**記述課題 1:** 次の(a)〜(c)が抜粋の内容と一致するかを「はい」か「いいえ」で答え、それぞれ決め手となる抜粋の語句を引用してください。(a) 「俺」はトイレのフロート交換をした。(b) 親分は、タンクから実際に水漏れしていたと最後まで言っている。(c) リフォーム屋さんは床の張り替え作業をしていた。

**抜粋:**

——————

おいおい、北原に聞こえたらどうするねん!
おサボりしてたんバラすな親分!!

俺 「おやぶ、いや田澤係長、それはご内密に。。
   ちょっと他の号室の物件写真撮りに
   いったら、ちょうどリフォーム屋さんが
   壁紙の作業してはって、興味あったから
   コツを教えてもろとったんです。
   そんで、水周りもせなあかんけど、
   おっつけへんって言うてはったんで、
   お礼にトイレのフロート交換とかは
   俺がやっておいた。
   それだけのことです。」

親分「あそこな、タンクから水漏れしとったで?」

俺 「えー、ほんますんません!
   また直しに行きます!」

親分「嘘やがな。笑 
   ちゃんと俺がチェックしたけど、完璧や。
   また手伝ってやってな!」

俺 「あぁ、イケてたんですね。
   まじで焦りましたよ。苦笑
   手に職付けて、路頭に迷わんように
   なりたいです。
   そろそろクビになりますしね。」  

親分「がははは!そやったな!

——————

**データ記録:**
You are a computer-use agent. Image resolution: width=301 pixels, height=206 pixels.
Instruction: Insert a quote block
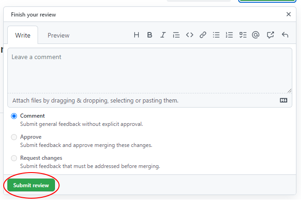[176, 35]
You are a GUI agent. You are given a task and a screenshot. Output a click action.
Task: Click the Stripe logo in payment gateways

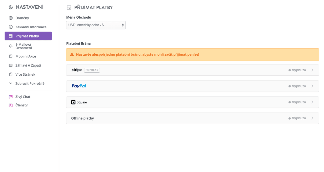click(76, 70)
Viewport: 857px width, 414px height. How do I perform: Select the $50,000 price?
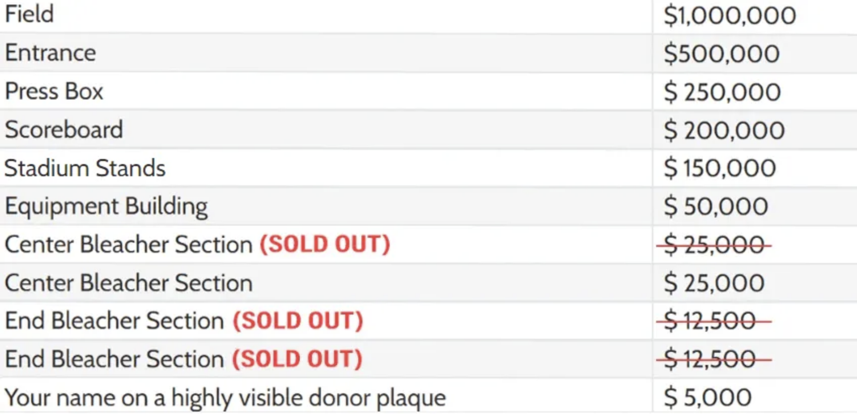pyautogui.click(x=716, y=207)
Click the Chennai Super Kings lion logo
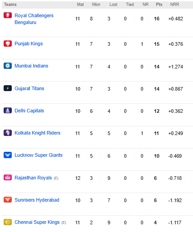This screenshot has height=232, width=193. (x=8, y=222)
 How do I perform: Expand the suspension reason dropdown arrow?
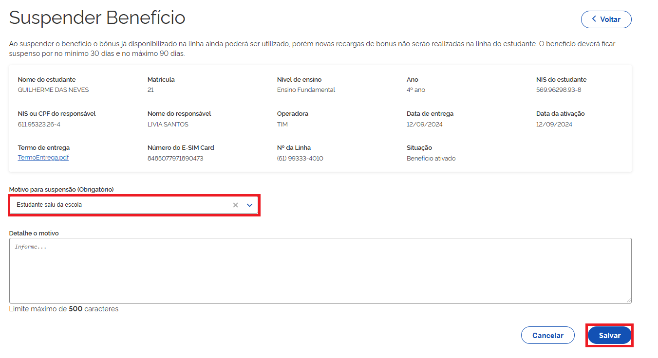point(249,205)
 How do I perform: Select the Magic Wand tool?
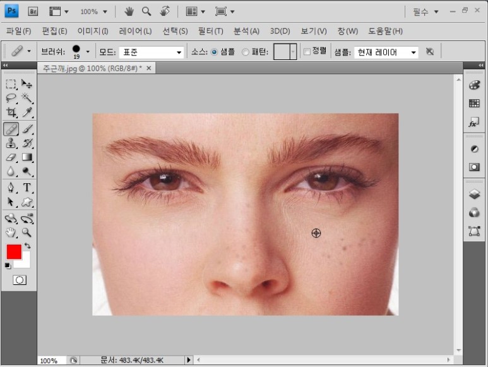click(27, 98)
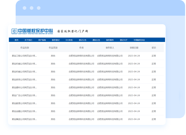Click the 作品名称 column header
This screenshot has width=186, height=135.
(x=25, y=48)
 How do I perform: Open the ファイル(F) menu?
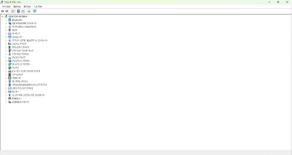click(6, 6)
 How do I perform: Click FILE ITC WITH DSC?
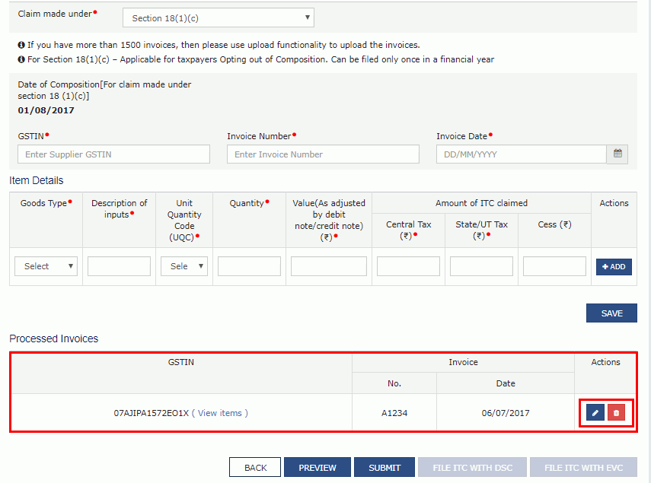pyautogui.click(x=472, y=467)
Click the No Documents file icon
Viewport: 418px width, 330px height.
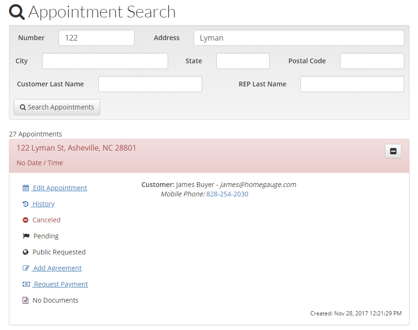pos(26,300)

——————

**記述課題 2:** エントリの中から文字列「Viewport」を含む行をすべて探し出し、そのまま書き写してください。大文字と小文字は区別します。

**解答例 1:**
(a) はい。「お礼にトイレのフロート交換とかは」「俺がやっておいた。」
(b) いいえ。「嘘やがな。」
(c) いいえ。「壁紙の作業してはって」

**解答例 2:**
Viewport: 857px width, 414px height. How do I perform: Select the $50,000 price?
Viewport: 418px width, 330px height.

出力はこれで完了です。